Chyung, S. Y, Kennedy, M. & Campbell, I. A. (in press). Evidence-Based Survey Design: The Use of Ascending or Descending Order of Likert-Type Response Options. Performance Improvement. 57(9).

Giacumo, L. A., Chyung, S. Y., Campbell, I. A., Bilkey, A. and Gibson, E. (in press). Educational and environmental support for novice e-learning developers. Performance Improvement. 57(4).

Pluta, P., Hyman, G. Campbell, I. & Keith, D. (2007). The relationship between shared leadership and team performance and satisfaction: Task type matters. In D. J. Szyantek & E. McChrystal (Eds.), Refining familiar constructs: Alternative views in OB, HR and I/O (pp. 105 – 120). Charlotte, N.C.: Information Age Publishers.


jennifer eldermanJennifer Elderman, Class of 2018

Director of Training and Implementation
Synergy Systems, Inc.

When I began my search for a graduate program, I focused on schools offering instructional design and adult learning degrees. I was working full time so I also knew I wanted a program that offered an asynchronous, online option. I quickly found that Boise State University’s master of science degree in instructional and performance technology offered the most comprehensive program. Unlike many other programs that solely deal with adult learning, Boise State University’s OPWL degree takes a more holistic approach and focuses on all aspects of human performance. This degree has given me the experience and confidence to make relevant contributions to my current organization and society as a whole.


stefan toblerStefan Tobler, Class of 2018

Training Expert
Skyguide Air Navigation Services

By completing the WELPS certificate at Boise, I have added a valuable degree on top of my Master in Psychology, and I have increased my skills for my job as an instructional designer and training expert.

When I started the program I just wanted to gain insights in state-of-the-art eLearning design. Looking back, I now realize that on top of these insights, the entire focus of the program on performance support and human performance technology added greatly to my skill set and will be a constant reminder in my future career.

This program offered a great deal of hands-on experience as well as relevant research.

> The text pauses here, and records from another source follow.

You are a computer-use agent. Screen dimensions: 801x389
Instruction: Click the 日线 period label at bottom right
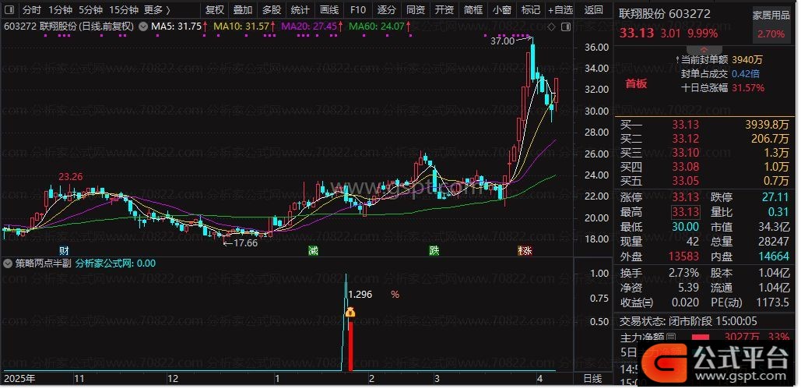coord(592,378)
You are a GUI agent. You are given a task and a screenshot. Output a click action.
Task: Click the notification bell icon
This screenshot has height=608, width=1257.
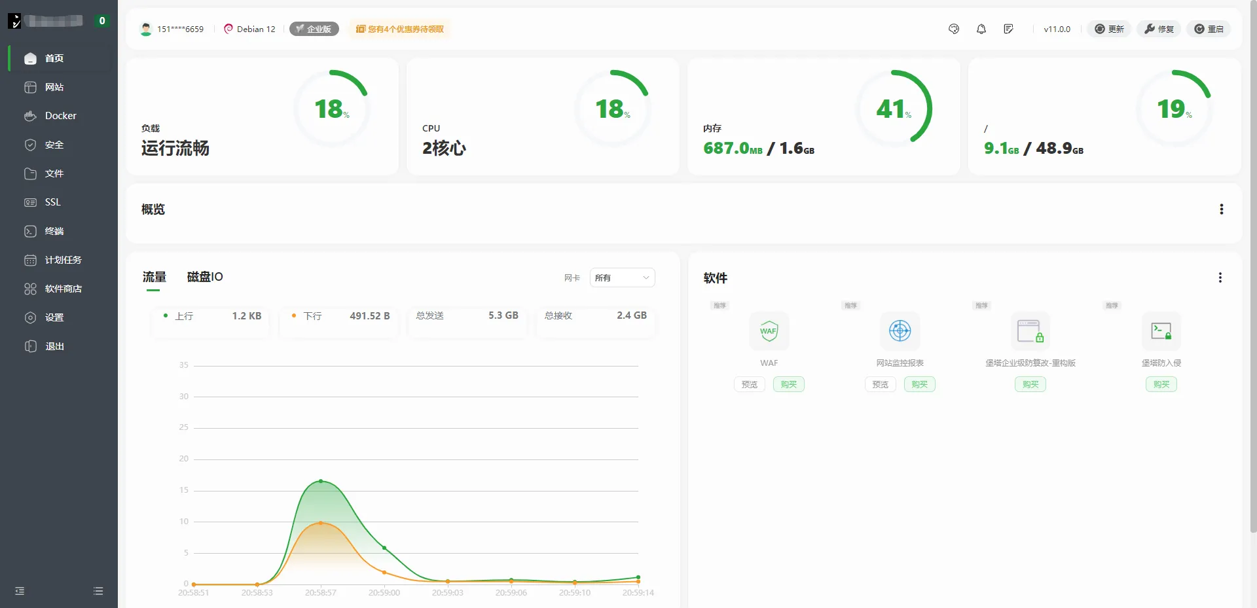[x=981, y=29]
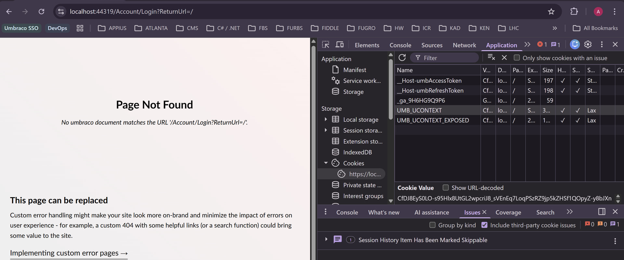Toggle the drawer sidebar layout icon
Viewport: 624px width, 260px height.
pyautogui.click(x=602, y=212)
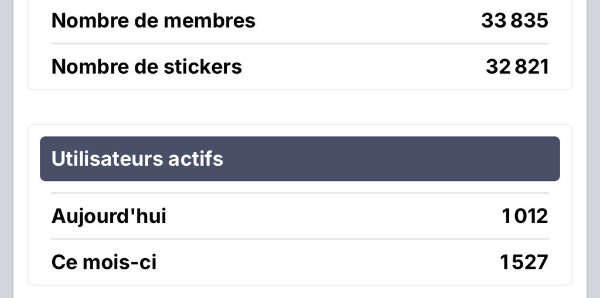This screenshot has height=298, width=600.
Task: Click empty right side of dark header bar
Action: point(410,159)
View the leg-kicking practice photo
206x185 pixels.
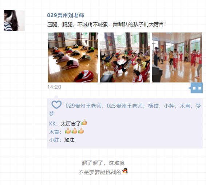(125, 57)
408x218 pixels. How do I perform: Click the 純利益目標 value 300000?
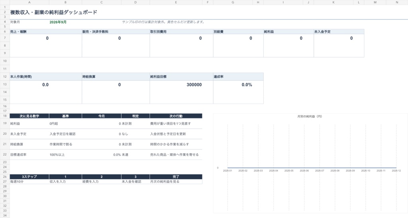tap(194, 85)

I have so far never experienced any course with such a high transfer rate to my daily work life. Finally, the flexibility offered by an asynchronous format, as well as the helpful staff and faculty, made it the perfect choice for me as a European student without prior experience with the US educational system.


tad hughesTad Hughes, Class of 2018

Sr. Training Specialist
City of Fort Collins

Leading up to my decision to pursue the OPWL M.S. program in 2015, my professional background had been purely instructional design and teaching for nearly 8 years, spanning federal and local government, finance, and classroom teaching. I knew that my professional experience had built a strong foundation for building training of all types. However, I felt there was something missing: Performance improvement that was not related to training. This revelation came about slowly, but earnestly over time as I witnessed many training solutions fail to reach the results they were intended to reach. Additionally, I noticed a trend in professional articles geared toward non-training performance improvement, but I realized I was very unfamiliar with what they were talking about.

After researching several programs, I decided that the OPWL program was for me. Primarily, I was attracted to the robust curriculum that includes a series of semester-long projects with real-world clients, as well as faculty who have worked in industry for decades. Though challenging, the learning experiences are invaluable. For example, the projects I worked on included:

  • A program evaluation for a national laboratory concerning the effectiveness of their hazardous waste compliance and tracking system;
  • A needs assessment for a large manufacturing company that was concerned about their employee turnover rates; and
  • An instructional design project for a company that specializes in providing commercial aviation training.

Now that my time in the OPWL program is over, I feel more confident than ever that I can help my organization stay focused on results and recommend solutions that will last for the long term. If you decide to enter the OPWL program, you will be challenged and there may be some long nights ahead, but the journey is worth the destination.